# Task requirements
Which lines of the entries hold the string "computer"? Copy each one.

------ Data extracts

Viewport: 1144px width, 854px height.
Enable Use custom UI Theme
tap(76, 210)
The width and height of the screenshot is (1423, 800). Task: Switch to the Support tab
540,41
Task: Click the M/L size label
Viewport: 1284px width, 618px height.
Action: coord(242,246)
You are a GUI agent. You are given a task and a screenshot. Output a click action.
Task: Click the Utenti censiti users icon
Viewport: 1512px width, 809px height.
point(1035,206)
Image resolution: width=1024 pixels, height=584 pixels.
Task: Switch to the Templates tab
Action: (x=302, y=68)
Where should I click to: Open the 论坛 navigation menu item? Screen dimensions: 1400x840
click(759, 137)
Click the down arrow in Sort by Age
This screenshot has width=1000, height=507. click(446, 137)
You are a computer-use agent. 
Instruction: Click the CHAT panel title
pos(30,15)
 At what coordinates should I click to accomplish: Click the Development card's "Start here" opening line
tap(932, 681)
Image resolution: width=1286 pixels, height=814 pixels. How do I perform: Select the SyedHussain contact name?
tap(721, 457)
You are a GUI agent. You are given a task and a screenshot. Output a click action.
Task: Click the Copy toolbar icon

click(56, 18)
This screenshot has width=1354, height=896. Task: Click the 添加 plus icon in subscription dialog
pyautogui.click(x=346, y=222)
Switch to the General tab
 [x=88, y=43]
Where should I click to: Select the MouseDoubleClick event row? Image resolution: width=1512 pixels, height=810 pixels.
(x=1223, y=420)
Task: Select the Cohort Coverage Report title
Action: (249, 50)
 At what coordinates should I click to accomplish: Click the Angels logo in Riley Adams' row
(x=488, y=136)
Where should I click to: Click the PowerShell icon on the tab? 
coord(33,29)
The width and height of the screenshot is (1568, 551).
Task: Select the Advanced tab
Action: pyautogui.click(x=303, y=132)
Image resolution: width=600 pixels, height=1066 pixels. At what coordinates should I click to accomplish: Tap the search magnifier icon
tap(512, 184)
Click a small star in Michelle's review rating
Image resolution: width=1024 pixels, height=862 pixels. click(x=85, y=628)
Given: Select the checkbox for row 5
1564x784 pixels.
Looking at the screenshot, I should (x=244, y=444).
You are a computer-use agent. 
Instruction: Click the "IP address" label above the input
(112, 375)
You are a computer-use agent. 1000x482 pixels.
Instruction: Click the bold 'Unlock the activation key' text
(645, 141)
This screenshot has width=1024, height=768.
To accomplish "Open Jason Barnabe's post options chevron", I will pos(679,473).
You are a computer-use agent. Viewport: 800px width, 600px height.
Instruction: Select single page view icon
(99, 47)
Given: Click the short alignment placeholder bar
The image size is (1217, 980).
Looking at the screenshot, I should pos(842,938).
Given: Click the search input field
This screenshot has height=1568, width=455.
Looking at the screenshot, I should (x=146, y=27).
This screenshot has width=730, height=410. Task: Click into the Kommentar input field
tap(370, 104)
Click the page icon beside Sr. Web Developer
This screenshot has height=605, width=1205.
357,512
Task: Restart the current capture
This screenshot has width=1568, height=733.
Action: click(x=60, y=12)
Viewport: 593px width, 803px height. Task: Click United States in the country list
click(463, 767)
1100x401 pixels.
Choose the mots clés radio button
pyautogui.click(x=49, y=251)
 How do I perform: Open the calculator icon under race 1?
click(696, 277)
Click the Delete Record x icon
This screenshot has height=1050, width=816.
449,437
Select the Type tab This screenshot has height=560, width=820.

------------

# Output below
You are a computer-use agent. 
You are a computer-use agent. 
You are a computer-use agent. 1000x482 pixels.
You are a computer-use agent. Viewport: 800px width, 600px height.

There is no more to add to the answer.